Niedziela, 4 sierpnia 2024

imieniny: Dominika, Protazego, Jana

RSS

[FOTO] Ukrainiec Denys dał trzy punkty Unii

26.10.2014 11:45 | 16 komentarzy | kozz

W Pszowie na stadionie Górnika w ramach rozgrywek czwartej ligi zmierzyły się dwie drużyzny z naszego regionu - Górnik Pszów i Unia Turza Śląska.

[FOTO] Ukrainiec Denys dał trzy punkty Unii
Wiesz coś więcej na ten temat? Napisz do nas

TS Górnik Pszów - LKS Unia Turza Śląska 0:1 (0:0)
Denys Miroshnychenko 75.

Sędziowali:
Tomasz Barański (główny), Piotr Zawiślak, Michał Cybulski (asystenci). Widzów: 200.
Żółte kartki: Marcin Widenka, Zbigniew Grasman, Dariusz Mańka - Denys Miroshnychenko.

TS GÓRNIK PSZÓW: Daniel Szkuta - Kamil Karczmarczyk, Dariusz Mańka, Marcin Widenka - Paweł Grabiec (78. Dawid Dąbek), Radosław Szpak, Zbigniew Grasman, Sebastian Mańka, Krzysztof Sikora (64. Artur Sobala) - Patryk Panic (46. Daniel Szczepan), Paweł Krótki. Pozostali rezerwowi: Filip Gajewski, Karol Grabiec, Dominik Nikel, Marcin Gomołka. Trener: Tomasz Gajewski.

LKS UNIA TURZA: Beniamin Jastrzębowski - Daniel Gojny, Jan Krupiński, Grzegorz Jakosz, Krzysztof Krzyżok - Dawid Skrzyszowski (51. Denys Miroshnychenko), Tomasz Stolarski (89. Przemysław Pawliczek), Bartłomiej Sikorski, Łukasz Sell, Mirosław Pawlusiński (52. Kamil Smal) - Paweł Kulczyk (90.+2. Rafał Ganita). Pozostali rezerwowi: Marcin Musioł. Trener: Jan Adamczyk.

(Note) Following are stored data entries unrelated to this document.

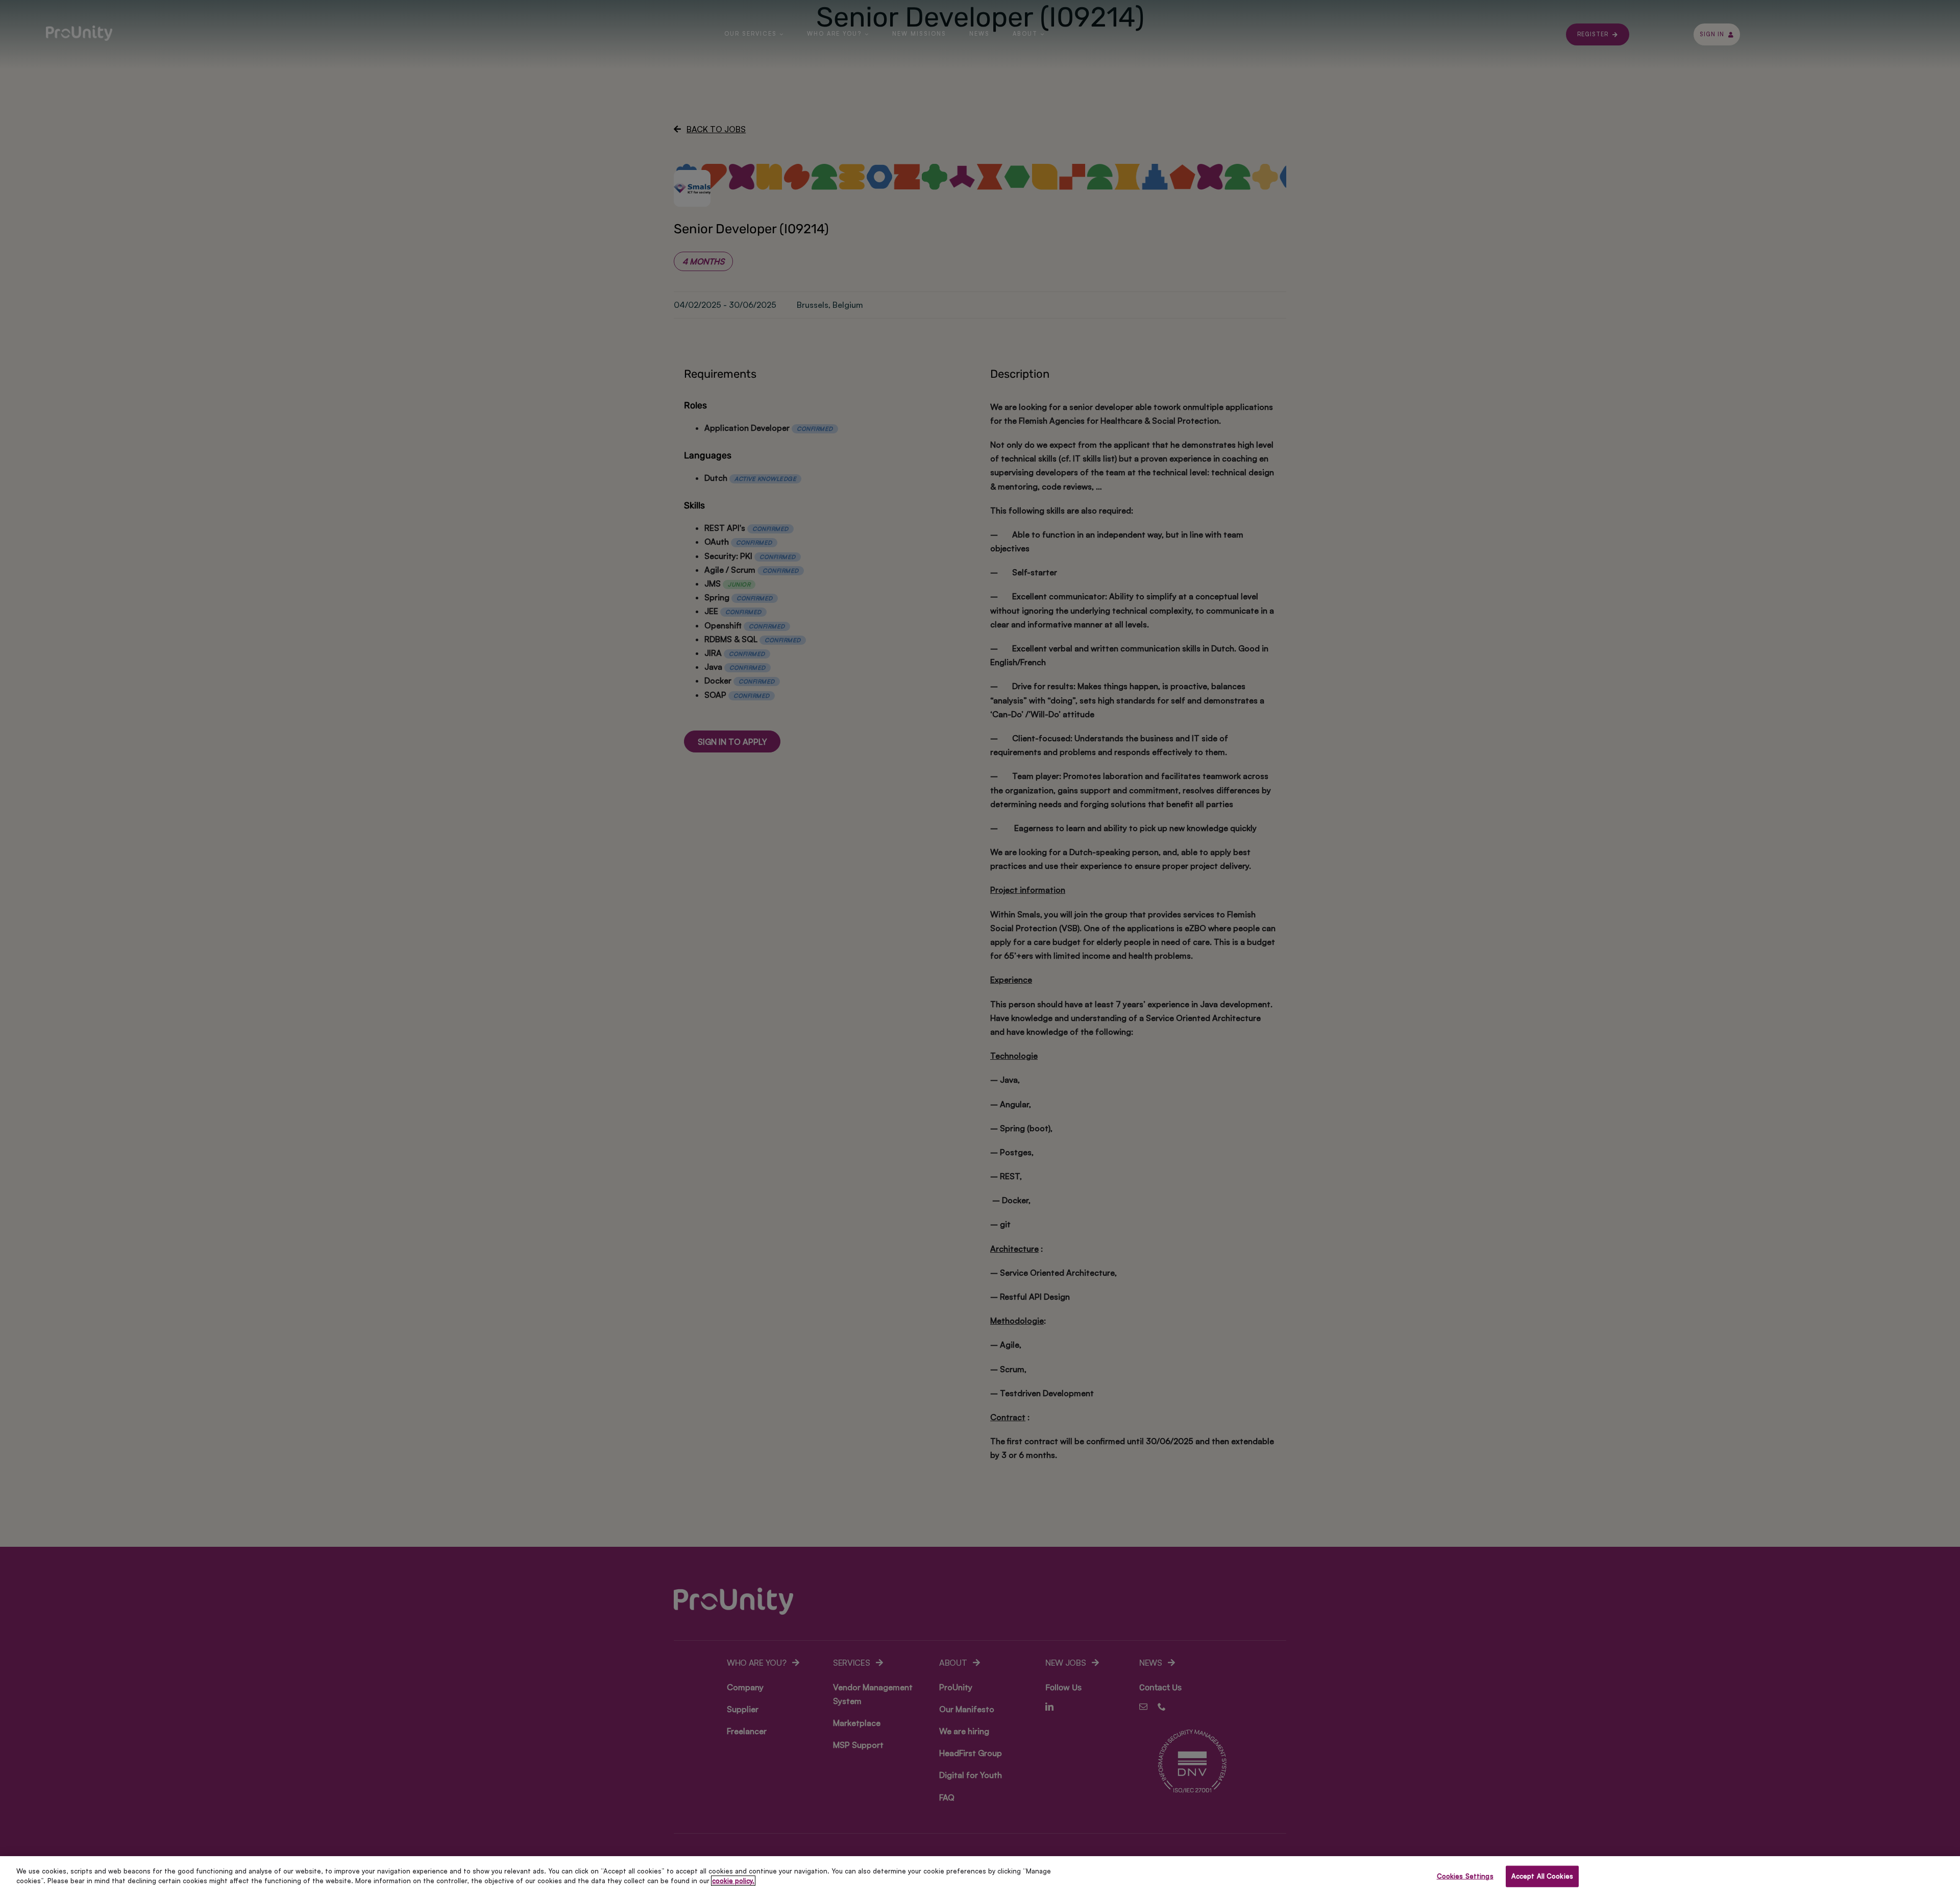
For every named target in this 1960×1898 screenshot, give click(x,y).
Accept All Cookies (1542, 1876)
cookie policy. (733, 1881)
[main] (980, 1877)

Tomasz Gajewski,  trener TS Górnik Pszów: Niemoc, brak umiejętności, za wysoka liga dla większości zawodników. Z resztą miejsce w tabeli to pokazuje, obydwie drużyny prezentowały jak dla mnie antyfutbol. Jak dla jednych tak i dla drugich za wysoki poziom. To takie drużyny, które byłyby w pierwszej piątce w okręgówce i by sobie jakoś radziły. W tej lidze to już jest masakra. Brak konstruowania jakiś akcji, brak nawet umiejętności rozegrania z rzutu rożnego, wolnego. To co wymagać więcej, takie umiejętności.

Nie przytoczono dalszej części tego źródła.